石州せきしゅうの山奥に岩竜なる魔が住んでいる。その竜に戦いを挑んで勝てば魔の力を授けてくれるらしい」


 話を信じたわけではない。どこへ行くあてもない流浪僧が選んだ次の目的地に過ぎなかった。私は石見の国へ向かった。山を谷を川をくまなく歩いているうちに、とある滝のほとりにたどり着いた。季節は初冬、山を紅葉色に染めていた楓は散り始め、滝の水に乗って滝壺へと落ちていく。


「ちょうどいい」


 流れに沿って落ちる楓目掛けて拳を振るった。突きの修練のつもりだった。が、それが岩竜の目を覚ましてしまった。


「我に戦いを挑むか」


 地響きのような声と共に滝の岸壁がせり出してきた。その滝は岩竜の住処だったのだ。


「なんという僥倖。お手合わせ願おう」


 私は岩竜と戦った。圧倒的な強さだった。速さも力も硬さも到底私の及ぶ所ではなかった。手の皮は剥け、左肩は脱臼し、右足の骨は砕かれた。それでも私は戦い続けた。このまま命を落としても構わぬと思った。その必死の覚悟が伝わったのだろうか、岩竜の鋼のような鱗が一枚剥がれた。


「ぐおー!」


 凄まじい咆哮と共におびただしい血が私に降り注いだ。全裸で戦っていた私の体はくまなく岩竜の血に覆われた。


「よくぞ我に傷を負わせた。その武功に報いてやろう。おまえに山の魔の力を授ける。岩竜の血は常におまえを加護しようぞ」


 その言葉を残して岩竜は消えた。言葉はまことだった。岩竜の血が肌に吸い込まれて消え去ると、私の肉体は岩のように硬くなり、口は自ずから山の魔の呪文を唱えた。自分だけでなく他者も物体も重くする術。初めは大した効果もなかったが、何度も唱えるうちに術の力は増していった。


 そんなある日、術を使い終わった私は仲間の修行僧に汗を拭いてもらっていた。今日の光国殿と同じだ。そして背中に痣があると指摘され、そこに触れられた途端、か弱い女の姿に変わってしまった。

 驚いた。私自身、何故このような変化へんげが起きるのか、まったく分からなかった。が、痣の形が楓にそっくりだと聞いてようやく事情が飲み込めた。

 岩竜と戦った地には散り際の楓が多数舞っていた。岩竜に傷を負わせて血を浴びた時、恐らく舞っていた楓の一枚が偶然私の背中に貼り付いたのだ。その為にそこだけ血を浴びられず、岩竜の加護を受けられなくなったのだ。


 更に詳しく調べるため、様々な者に様々なやり方で痣に触れてもらった。その結果、痣は術後四半刻で消え、その間に男、もしくは魔をまとった者が触れた時だけ変化することを知った。

 弱々しい女に変化するのは、恐らく反動のようなものではないかと思う。弓を引き絞れば引き絞るほど矢は遠くへ飛ぶ。私は常に強さの方向へ引き絞られている。その引き絞っている力から解放されると、一気に弱さの方向へ飛ばされてしまい、あのような姿になる、そんな風に考えている。
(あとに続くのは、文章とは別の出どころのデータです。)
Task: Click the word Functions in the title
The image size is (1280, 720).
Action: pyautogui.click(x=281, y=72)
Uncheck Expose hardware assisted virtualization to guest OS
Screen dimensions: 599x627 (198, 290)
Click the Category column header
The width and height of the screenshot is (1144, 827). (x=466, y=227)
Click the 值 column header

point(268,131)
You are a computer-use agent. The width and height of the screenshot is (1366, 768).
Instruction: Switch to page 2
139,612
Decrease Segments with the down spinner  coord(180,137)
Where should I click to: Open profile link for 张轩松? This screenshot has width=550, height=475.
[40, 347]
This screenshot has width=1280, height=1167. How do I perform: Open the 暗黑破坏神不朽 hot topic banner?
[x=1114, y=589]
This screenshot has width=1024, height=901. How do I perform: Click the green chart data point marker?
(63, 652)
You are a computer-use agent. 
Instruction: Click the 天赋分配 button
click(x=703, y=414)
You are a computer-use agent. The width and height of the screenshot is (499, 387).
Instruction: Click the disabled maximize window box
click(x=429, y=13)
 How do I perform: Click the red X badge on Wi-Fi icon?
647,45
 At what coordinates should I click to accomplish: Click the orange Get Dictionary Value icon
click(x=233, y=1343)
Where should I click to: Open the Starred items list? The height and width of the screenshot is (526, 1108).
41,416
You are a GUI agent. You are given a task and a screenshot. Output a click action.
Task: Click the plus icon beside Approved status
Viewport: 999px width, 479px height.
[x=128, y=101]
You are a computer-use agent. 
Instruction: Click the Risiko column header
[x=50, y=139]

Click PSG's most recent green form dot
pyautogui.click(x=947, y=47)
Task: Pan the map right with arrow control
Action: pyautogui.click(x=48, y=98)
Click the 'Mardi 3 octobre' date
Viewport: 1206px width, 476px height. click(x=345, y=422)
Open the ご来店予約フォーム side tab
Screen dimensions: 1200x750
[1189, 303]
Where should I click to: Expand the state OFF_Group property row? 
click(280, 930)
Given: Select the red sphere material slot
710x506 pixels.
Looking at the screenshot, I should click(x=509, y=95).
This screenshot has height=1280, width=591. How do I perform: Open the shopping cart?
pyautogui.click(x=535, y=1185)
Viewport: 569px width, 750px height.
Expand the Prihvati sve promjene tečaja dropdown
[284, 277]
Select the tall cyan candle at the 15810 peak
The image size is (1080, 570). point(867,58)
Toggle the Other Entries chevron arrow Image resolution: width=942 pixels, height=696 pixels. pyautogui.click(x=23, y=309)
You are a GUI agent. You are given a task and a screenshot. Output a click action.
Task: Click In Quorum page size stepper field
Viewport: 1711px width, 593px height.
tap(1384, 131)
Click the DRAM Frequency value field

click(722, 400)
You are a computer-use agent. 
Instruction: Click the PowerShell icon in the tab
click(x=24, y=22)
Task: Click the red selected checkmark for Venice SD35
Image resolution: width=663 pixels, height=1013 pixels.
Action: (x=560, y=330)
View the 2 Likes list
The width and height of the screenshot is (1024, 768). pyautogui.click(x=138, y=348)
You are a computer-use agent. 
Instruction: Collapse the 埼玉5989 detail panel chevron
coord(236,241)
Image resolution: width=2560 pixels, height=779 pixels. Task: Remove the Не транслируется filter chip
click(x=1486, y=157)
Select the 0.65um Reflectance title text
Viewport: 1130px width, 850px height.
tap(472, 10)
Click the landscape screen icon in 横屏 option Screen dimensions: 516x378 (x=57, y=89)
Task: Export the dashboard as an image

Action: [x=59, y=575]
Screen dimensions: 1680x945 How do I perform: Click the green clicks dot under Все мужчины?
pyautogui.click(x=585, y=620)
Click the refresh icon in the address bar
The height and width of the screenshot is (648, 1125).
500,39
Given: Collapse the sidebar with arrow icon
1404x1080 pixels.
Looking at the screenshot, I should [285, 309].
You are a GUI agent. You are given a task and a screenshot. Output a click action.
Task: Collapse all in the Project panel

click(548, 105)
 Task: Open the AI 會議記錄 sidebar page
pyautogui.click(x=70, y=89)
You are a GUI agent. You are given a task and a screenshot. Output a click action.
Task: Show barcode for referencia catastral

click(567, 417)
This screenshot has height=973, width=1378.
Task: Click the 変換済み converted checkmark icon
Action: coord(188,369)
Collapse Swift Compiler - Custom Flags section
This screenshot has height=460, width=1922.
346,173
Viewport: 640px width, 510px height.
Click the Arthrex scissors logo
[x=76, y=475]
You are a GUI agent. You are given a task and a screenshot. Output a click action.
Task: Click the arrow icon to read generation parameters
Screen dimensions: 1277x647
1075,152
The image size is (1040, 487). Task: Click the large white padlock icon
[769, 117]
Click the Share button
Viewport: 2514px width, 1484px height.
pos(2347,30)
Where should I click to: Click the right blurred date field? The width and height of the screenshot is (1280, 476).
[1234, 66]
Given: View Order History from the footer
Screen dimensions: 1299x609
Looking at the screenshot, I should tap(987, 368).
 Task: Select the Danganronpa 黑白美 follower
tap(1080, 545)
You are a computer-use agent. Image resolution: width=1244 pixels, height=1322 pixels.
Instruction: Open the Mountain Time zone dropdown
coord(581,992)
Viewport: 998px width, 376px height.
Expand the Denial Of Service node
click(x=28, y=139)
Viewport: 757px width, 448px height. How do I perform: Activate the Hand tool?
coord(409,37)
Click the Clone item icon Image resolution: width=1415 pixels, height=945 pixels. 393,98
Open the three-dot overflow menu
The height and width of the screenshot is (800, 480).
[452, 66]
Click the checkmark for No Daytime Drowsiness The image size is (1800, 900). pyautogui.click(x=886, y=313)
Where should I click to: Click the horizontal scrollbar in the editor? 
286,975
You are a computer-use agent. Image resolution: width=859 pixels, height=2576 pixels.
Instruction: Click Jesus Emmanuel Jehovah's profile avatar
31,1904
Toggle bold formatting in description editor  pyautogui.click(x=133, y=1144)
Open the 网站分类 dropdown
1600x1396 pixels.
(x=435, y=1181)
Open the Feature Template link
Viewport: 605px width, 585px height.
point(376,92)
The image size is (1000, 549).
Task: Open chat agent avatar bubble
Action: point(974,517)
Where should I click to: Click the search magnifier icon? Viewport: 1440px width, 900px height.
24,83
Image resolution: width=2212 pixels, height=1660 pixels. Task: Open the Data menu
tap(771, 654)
話は以上だ。


 * * *


 於カクの話はわしを打ちのめした。余りにも壮絶だった。於カクは特別な存在ではなかったのだ。わしらと同じ、平凡な普通の女子おなごに過ぎなかった。

 にもかかわらず、これだけの体と心と技を手に入れたのだ。誰の力も借りず己の努力だけで……恥ずかしかった。何もしようとせず、座敷で呑気に毎日を送っていた己が恥ずかしくて仕方なかった。


「弁解がましく聞こえるかもしれぬが、故意に隠していたのではない。本当に忘れていたのだ。術を使わなくなって久しいうえに、術を使っていた時も変化することはほとんどなかったからな。だが、この弱点が明るみに出た以上、もはや旅の供をすることはできぬ」

「カクさん……」


 スケ姫が力なくつぶやいた。弱点か。確かにあの姿では足手まといにしかならないからな。


「手合わせしてよかった。私が如何に旅の供に相応しくないか分かったのだからな。短い間だったが世話になった。玄蕃殿、せっかくのお誘いを棒に振ることになったな、許せ。光国殿、スケさんは強い。きっと私の分まで……」

「待ってよカクさん、何を一人で勝手に決めているのよ」


 スケ姫は話をさえぎると於カクの両肩をぎゅっと掴んだ。


「弱点なんて誰にでもあるわよ。それにカクさんの弱点なんて弱点に入らないわ。だって術を使わなければ楓の痣は浮かび上がらないんでしょう。だったらどうってことないじゃない。一緒に旅に行きましょう」

「お心遣いに感謝する。だがそれを決めるのはスケさんではない。光国殿だ」

「光国! あんたまさかカクさんを追っ払うつもりじゃないでしょうね」


 もちろんそんなつもりは毛頭ない。わしが言おうと思っていたことを先に言われてしまっただけだ。スケ姫の先走りには困ったものだ。


「カクさん、僕もスケ様と同じ意見だよ。カクさんなら魔の術を使わなくても大抵の敵はやっつけられるからね。改めて僕からお願いするよ。この光国の旅の供として、加賀まで同行してくれないかな」

「光国殿……有難き幸せ。謹んでお受けする」

「そう来なくっちゃ。見直したわよ、光国」


 スケ姫の明るい笑顔が心地良い。今の二人となら長い道中も楽しくやっていけそうな気が……しないでもない。


「さて、二人の旅の供が決まったとなれば、後は旅立ちの支度を整え、一刻も早く加賀へ向かわれるだけですな」

「そうよ、光国。姉上はあなたの帰りを首を長くして待っていますからね」


 玄蕃と姉の口調も明るい。父がここにいなくて本当に良かったと思った。言うまでもなく於カクの弱点を父に教えるつもりはない。於カクにも絶対に喋らぬよう固く口止めしておかねばな。